## Text provided

----------

I admire you for merging your families and since we are doing the same thing, I would love to hear more about it. My boys (11 and 15) are fine. His daughter (23) is not. She is bitter and angry, and puts up with me, because she has to if she wants to see her dad. This is mostly her mother's bitterness and anger, which was transferred. I keep my contact at a minimum, after trying to reach out and being rejected. My bf's family has a great capacity to use avoidance in order to not feel guilty or shameful about their behavior. Fortunately, he learned that and doesn't do it anymore.

Ok, I am running on here...but at least you know a little bit about me.

Pam

Pam

The choices we make in thought, word and deed inevitably return to us in kind.

iVillage Member
Registered: 03-22-2004
In reply to: billsgirlie
Wed, 04-14-2004 - 10:26am
Hi pam~

Thanks for the introduction of yourself and your situation. I defiently would like sharing with you whats going on....it's good to have someone to bounce ideas off of and just to know someone else has been through it or is going through it too. My kids are 12, 9, 4. Well i look forward to conversing and shairng with everyone here.

Thanks, Tami

iVillage Member
Registered: 06-18-2003
In reply to: billsgirlie
Wed, 04-14-2004 - 11:15am
Tami,

I am usually on the boards during the work week, being a state civil servant and having two boys who dominate the computer at home. LOL!

----------

## Extracted information

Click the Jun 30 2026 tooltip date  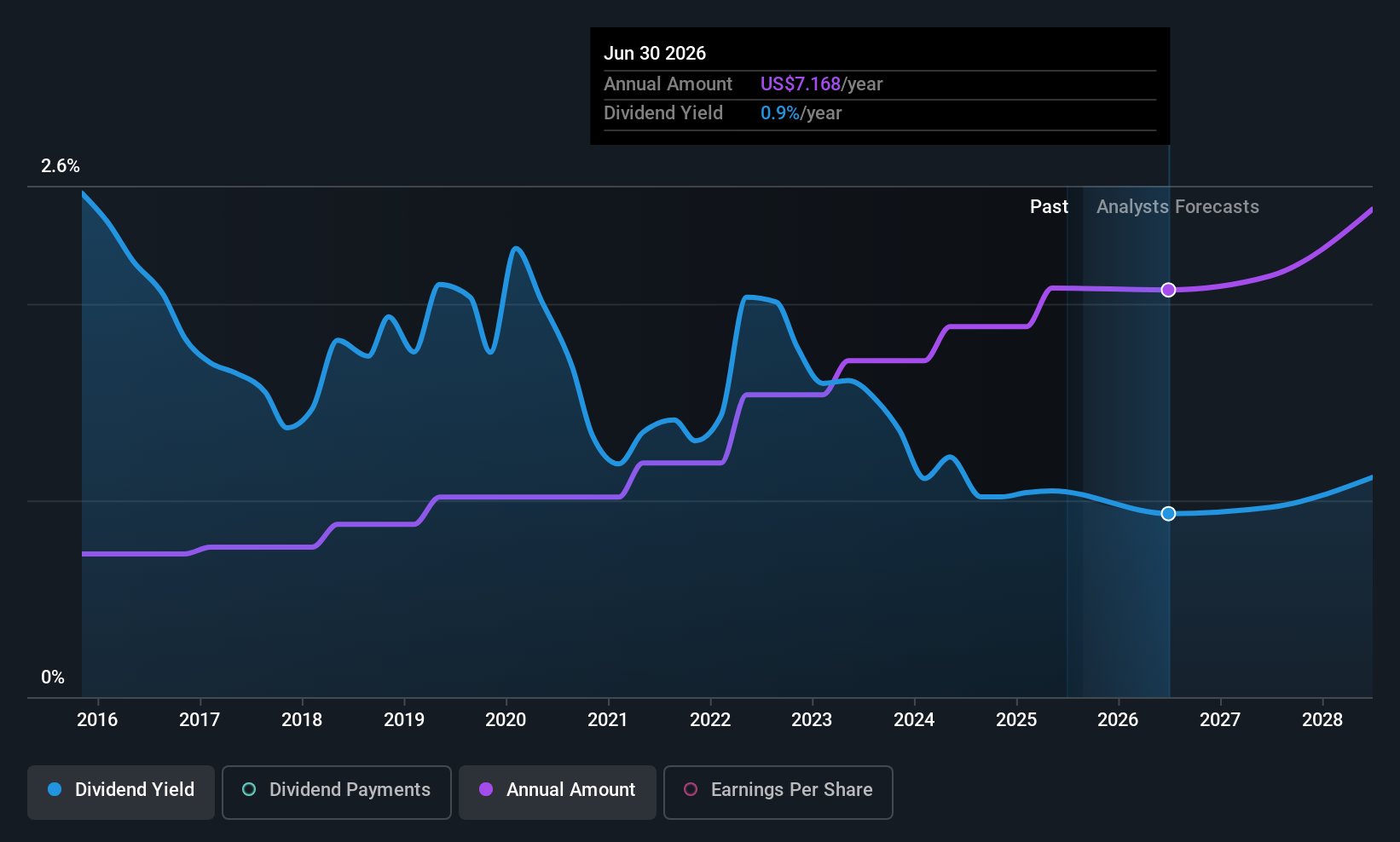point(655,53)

----------

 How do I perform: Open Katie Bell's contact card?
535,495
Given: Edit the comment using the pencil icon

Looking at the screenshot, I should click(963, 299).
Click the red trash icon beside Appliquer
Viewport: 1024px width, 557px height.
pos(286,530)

----------

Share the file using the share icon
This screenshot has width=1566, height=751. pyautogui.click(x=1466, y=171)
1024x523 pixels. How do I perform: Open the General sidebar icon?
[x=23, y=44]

----------

## Problems to solve
1. In the forum thread about merging families, what ages are Tami's kids?
2. Continue the forum thread about merging families, picking up after the last line of the final post.

## Exercise responses
1. 12, 9, and 4.

2.
I had taken a major step two weeks ago, in that I told my kids that Bob and I were talking about getting married. I told them it was not something that was going to happen in the next year, but that we are talking about it. I told them that when my mother got remarried, (I was nine when my father died) she waited until I, the youngest, graduated from High School. I felt as if I had to "get out" of the house. We never talked about feelings or concerns. But then, we didn't do that when my father died, either.

I will not do that with my children. I ask them every day just about, what they are feeling about a variety of things. My BF started a tradition at the dinner table (we do not live together, but he is there all the time), where everyone gets to tell their high point and low point of the day. That keeps us very much in tuned to what each of us are going through. He even made my parents do it when we had them to dinner. My mother was very uncomfortable. LOL! Feelings? We don't have no stankin' feelings!.....Sorry.

Gotta run, I'll be back...

Pam

Pam

The choices we make in thought, word and deed inevitably return to us in kind.

iVillage Member
Registered: 03-26-2003
In reply to: billsgirlie
Sat, 04-17-2004 - 12:48am

Tami!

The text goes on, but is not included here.